──────── Data to process ────────

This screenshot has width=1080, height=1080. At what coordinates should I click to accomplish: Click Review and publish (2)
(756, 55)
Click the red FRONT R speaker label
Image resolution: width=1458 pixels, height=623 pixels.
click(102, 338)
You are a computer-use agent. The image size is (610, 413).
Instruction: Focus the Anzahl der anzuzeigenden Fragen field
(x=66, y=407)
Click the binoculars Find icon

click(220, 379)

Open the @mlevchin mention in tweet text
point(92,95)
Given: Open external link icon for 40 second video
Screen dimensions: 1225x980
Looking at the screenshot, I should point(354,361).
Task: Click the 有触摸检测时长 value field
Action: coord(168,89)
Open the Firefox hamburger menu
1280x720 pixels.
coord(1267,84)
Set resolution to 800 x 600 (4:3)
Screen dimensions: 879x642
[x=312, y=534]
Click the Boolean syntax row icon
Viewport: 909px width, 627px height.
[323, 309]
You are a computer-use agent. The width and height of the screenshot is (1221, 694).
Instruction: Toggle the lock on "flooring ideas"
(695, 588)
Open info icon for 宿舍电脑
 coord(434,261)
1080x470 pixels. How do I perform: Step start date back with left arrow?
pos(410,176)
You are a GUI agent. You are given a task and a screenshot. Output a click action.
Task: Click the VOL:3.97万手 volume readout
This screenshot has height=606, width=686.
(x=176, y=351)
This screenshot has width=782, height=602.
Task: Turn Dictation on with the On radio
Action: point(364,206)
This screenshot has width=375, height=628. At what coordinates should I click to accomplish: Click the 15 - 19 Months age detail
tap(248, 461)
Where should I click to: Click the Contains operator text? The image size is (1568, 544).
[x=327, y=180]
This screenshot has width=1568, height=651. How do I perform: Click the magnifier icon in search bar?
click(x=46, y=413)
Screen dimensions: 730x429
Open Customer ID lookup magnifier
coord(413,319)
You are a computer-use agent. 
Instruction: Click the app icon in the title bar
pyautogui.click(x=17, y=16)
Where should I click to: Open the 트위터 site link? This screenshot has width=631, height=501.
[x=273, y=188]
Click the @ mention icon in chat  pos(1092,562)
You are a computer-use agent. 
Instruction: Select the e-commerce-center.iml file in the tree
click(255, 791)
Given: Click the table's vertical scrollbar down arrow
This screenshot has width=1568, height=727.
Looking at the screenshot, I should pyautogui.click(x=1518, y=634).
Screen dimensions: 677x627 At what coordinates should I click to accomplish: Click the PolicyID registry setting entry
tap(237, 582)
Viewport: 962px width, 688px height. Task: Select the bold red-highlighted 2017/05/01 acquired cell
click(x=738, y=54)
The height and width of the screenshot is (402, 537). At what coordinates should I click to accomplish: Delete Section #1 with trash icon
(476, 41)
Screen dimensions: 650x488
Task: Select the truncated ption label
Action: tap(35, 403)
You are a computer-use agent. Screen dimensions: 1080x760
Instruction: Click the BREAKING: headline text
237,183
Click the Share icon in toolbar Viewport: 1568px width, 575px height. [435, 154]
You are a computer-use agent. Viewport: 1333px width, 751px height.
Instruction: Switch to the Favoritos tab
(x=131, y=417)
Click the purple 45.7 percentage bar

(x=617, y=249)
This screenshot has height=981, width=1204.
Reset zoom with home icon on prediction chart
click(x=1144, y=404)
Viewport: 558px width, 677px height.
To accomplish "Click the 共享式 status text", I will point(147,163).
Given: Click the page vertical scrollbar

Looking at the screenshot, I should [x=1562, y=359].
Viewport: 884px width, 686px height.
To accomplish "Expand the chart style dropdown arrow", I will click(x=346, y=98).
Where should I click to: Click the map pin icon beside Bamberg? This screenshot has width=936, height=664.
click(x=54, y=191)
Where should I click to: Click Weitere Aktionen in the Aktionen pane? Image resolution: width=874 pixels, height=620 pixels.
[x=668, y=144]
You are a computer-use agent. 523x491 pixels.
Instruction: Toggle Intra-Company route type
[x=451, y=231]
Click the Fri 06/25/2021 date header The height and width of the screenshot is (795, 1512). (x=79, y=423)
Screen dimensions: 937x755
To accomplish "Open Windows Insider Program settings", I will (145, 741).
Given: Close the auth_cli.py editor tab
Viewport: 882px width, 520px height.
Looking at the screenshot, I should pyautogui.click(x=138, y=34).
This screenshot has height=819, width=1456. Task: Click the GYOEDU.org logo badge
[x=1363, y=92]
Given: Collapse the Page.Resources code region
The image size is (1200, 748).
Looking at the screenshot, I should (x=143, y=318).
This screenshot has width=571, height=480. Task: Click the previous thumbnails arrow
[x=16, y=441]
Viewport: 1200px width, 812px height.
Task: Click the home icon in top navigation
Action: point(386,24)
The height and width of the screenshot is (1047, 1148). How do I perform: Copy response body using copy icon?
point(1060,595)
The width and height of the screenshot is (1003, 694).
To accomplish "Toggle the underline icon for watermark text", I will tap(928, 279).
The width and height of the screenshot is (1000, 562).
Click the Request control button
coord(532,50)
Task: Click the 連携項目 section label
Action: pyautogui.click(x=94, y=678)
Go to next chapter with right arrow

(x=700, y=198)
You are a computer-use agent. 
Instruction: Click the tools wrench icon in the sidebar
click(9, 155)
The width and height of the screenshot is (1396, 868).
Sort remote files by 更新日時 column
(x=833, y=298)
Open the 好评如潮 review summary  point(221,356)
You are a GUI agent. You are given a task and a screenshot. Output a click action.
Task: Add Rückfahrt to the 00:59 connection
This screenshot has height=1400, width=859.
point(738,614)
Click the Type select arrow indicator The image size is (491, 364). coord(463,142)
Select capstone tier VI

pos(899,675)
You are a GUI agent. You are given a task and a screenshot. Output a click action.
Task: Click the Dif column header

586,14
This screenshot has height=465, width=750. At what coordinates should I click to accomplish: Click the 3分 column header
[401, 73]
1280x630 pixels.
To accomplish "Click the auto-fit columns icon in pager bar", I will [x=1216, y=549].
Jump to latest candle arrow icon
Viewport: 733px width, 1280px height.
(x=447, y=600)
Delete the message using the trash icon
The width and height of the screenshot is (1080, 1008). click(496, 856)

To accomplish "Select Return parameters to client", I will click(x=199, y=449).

────────

> Work order
Which lines of the entries above contain the word "computer"? Copy each of them.

> Completed task
You are a computer-use agent. The image size is (610, 413).
You are a computer-use agent. The width and height of the screenshot is (1221, 694).
You are a computer-use agent. 
You are a computer-use agent. 
You are a computer-use agent. Screen dimensions: 1080x760
You are a computer-use agent. Viewport: 1333px width, 751px height.
You are a computer-use agent. 523x491 pixels.
You are a computer-use agent. 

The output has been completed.